Pluie de projets technos,impacts ténus en chirurgie
L’IPAM, les médecins et le ministère de la Santé se sont ensuite entendus sur 47 « projets » dans lesquels l’argent sera réinvesti. Tous visent à améliorer l’accès à la médecine spécialisée, comme le prévoyait l’entente de 2019.
Le plus gros projet vise à réduire l’attente en chirurgie. Dans le dernier budget, 400 millions de dollars ont été prévus à cette fin. Or, son impact est limité en raison de la pénurie de main-d’oeuvre, se désole le Dr Oliva.
« C’est sûr que les projets [de réinvestissement] qui nécessitent des ressources humaines sur le terrain sont dans une file d’attente », constate-t-il.
Selon la FMSQ, seulement une « petite partie » des 400 millions a été investie, et ce, surtout dans du travail de « planification ».

## Données à examiner
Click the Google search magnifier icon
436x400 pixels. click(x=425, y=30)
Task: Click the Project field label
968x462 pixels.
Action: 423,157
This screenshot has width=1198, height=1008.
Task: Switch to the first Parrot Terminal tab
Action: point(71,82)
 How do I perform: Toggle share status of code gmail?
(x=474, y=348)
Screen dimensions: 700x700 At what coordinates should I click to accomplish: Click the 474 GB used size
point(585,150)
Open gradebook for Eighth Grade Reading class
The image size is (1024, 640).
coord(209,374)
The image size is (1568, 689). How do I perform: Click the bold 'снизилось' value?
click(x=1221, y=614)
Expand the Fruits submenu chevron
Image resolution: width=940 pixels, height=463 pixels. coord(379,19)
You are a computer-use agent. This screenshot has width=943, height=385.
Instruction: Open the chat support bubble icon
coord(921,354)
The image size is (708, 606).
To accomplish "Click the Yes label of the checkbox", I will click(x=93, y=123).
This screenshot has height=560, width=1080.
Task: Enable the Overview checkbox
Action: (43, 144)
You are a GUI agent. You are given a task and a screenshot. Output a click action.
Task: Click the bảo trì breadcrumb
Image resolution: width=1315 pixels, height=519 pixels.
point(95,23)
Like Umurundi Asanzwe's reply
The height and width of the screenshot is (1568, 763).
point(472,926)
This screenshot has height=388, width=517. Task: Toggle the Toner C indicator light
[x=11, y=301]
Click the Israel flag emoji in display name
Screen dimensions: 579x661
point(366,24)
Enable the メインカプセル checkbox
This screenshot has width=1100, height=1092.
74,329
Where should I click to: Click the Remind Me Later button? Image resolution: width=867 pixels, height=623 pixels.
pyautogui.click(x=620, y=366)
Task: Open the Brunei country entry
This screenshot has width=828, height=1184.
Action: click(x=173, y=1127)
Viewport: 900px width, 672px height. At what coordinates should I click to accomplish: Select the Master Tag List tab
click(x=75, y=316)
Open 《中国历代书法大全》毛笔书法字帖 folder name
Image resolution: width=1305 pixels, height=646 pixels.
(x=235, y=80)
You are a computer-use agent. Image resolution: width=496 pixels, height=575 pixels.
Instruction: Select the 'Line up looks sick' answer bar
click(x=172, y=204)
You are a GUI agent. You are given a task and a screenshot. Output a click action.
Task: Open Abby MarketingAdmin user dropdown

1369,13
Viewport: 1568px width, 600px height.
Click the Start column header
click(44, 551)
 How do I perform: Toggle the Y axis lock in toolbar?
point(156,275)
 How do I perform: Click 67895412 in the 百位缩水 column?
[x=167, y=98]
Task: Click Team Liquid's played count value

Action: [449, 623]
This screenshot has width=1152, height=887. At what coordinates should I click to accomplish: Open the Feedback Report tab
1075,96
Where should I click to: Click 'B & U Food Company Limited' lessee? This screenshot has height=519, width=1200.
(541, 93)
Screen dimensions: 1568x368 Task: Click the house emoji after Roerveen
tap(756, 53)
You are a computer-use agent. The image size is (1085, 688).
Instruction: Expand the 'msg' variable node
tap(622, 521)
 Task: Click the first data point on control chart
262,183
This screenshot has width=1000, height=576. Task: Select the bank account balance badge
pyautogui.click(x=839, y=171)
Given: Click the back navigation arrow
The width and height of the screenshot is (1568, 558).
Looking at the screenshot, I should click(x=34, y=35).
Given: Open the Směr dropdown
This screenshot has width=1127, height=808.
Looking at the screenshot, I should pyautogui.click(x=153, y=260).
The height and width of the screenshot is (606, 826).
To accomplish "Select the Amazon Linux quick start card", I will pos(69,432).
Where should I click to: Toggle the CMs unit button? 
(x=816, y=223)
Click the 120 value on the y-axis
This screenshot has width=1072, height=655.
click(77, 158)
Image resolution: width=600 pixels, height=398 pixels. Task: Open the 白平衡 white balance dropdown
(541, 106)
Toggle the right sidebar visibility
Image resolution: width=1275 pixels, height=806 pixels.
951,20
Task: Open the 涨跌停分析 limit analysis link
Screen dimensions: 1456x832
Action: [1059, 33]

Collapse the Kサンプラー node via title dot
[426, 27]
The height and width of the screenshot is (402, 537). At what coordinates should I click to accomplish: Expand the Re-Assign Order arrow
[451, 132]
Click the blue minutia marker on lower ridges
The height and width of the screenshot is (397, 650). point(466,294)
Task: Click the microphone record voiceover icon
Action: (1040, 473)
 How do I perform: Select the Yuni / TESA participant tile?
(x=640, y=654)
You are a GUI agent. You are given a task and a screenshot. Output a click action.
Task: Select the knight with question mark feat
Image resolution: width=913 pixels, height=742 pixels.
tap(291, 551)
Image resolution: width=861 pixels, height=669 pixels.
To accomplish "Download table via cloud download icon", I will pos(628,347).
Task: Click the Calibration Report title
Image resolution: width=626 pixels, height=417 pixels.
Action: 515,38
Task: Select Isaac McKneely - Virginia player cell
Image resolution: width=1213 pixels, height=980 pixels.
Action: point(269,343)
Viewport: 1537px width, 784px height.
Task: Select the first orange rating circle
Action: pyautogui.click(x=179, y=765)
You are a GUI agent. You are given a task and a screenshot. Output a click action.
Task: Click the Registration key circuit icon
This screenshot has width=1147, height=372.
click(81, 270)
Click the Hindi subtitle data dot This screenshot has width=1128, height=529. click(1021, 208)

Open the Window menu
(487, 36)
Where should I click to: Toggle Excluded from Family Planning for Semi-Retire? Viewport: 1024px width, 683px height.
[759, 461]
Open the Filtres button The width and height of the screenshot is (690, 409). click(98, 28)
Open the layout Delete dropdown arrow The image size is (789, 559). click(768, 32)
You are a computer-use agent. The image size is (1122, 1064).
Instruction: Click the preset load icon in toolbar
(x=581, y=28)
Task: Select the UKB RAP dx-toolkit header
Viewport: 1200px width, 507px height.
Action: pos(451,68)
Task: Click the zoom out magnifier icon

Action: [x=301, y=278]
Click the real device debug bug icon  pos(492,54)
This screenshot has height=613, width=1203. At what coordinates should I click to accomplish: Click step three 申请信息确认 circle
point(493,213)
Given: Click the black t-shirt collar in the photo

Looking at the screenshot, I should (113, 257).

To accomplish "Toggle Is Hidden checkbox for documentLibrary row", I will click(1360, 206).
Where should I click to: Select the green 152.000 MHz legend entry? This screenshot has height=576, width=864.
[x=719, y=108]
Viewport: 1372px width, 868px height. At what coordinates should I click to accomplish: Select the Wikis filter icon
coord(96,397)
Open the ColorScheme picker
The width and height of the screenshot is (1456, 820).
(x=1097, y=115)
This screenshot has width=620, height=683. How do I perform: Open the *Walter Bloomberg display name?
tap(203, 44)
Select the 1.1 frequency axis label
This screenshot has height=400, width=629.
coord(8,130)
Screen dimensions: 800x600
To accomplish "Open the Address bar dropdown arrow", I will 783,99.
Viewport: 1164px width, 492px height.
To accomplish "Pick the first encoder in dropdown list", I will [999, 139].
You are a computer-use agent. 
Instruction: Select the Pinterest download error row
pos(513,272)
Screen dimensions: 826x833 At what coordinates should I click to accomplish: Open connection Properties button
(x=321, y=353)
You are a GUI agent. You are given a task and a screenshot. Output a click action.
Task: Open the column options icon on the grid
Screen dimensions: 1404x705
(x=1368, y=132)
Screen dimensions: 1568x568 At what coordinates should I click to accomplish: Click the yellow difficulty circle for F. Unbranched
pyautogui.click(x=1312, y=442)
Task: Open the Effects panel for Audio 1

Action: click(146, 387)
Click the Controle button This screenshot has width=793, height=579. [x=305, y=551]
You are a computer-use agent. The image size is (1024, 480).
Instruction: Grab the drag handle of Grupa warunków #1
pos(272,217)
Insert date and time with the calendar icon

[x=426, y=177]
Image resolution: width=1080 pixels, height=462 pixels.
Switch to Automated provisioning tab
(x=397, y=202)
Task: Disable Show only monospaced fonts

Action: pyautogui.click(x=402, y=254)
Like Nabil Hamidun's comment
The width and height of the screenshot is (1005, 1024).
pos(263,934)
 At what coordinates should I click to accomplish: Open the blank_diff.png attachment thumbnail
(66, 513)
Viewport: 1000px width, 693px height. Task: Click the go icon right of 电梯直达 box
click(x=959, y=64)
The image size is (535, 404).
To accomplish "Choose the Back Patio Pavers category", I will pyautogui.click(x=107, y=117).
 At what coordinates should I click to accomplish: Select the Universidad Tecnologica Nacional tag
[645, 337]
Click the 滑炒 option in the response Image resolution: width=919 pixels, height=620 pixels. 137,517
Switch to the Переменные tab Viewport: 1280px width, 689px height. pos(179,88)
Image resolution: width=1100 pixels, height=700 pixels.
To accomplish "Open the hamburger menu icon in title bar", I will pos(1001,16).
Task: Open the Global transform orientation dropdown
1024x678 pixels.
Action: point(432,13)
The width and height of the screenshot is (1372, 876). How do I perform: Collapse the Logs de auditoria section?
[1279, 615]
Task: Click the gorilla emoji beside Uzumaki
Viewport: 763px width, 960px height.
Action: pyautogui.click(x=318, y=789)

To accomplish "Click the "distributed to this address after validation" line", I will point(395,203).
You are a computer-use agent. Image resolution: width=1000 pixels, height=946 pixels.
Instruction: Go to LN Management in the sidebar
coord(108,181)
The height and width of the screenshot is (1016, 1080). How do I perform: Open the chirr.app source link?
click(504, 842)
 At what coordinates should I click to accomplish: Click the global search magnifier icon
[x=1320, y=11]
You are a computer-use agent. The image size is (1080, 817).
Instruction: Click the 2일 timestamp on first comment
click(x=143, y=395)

## Série de tâches
• A. D'après l'extrait sur les projets de réinvestissement en médecine spécialisée, quelle somme le dernier budget a-t-il prévue pour réduire l'attente en chirurgie ?
• B. Prolongez, s'il vous plaît, l'extrait sur les projets de réinvestissement en médecine spécialisée à partir de sa dernière phrase.

## Réponses par tâche
• A. 400 millions de dollars.

• B.
Pendant ce temps, l’IPAM multiplie les projets à caractère technologique. Ainsi, sur les 47 projets financés, 18 touchent de près ou de loin au numérique ou à la télésanté, pour un total de 134 millions de dollars.
Parmi ces derniers, un vaste projet de 51 millions de dollars permettant aux pathologistes de numériser les lamelles de verres de leurs microscopes dans l’ensemble des laboratoires OPTILAB.
La FMSQ fonde aussi beaucoup d’espoir sur un projet « d’optimisation » du guichet où transitent les demandes de rendez-vous en médecine spécialisée (les « centres de répartition des demandes de services », dits « CRDS » dans le jargon).
Avec six millions par an, les médecins pensent pouvoir harmoniser les 14 CRDS du Québec. « Il y a des doublons là-dedans, des patients qui doivent être réorientés… » mentionne le président de la FMSQ.
Ils veulent aussi créer un « dossier médical électronique intégré » pour les médecins spécialistes qui ont une pratique en cabinet. Pas moins de 18 millions de dollars y sont alloués la première année.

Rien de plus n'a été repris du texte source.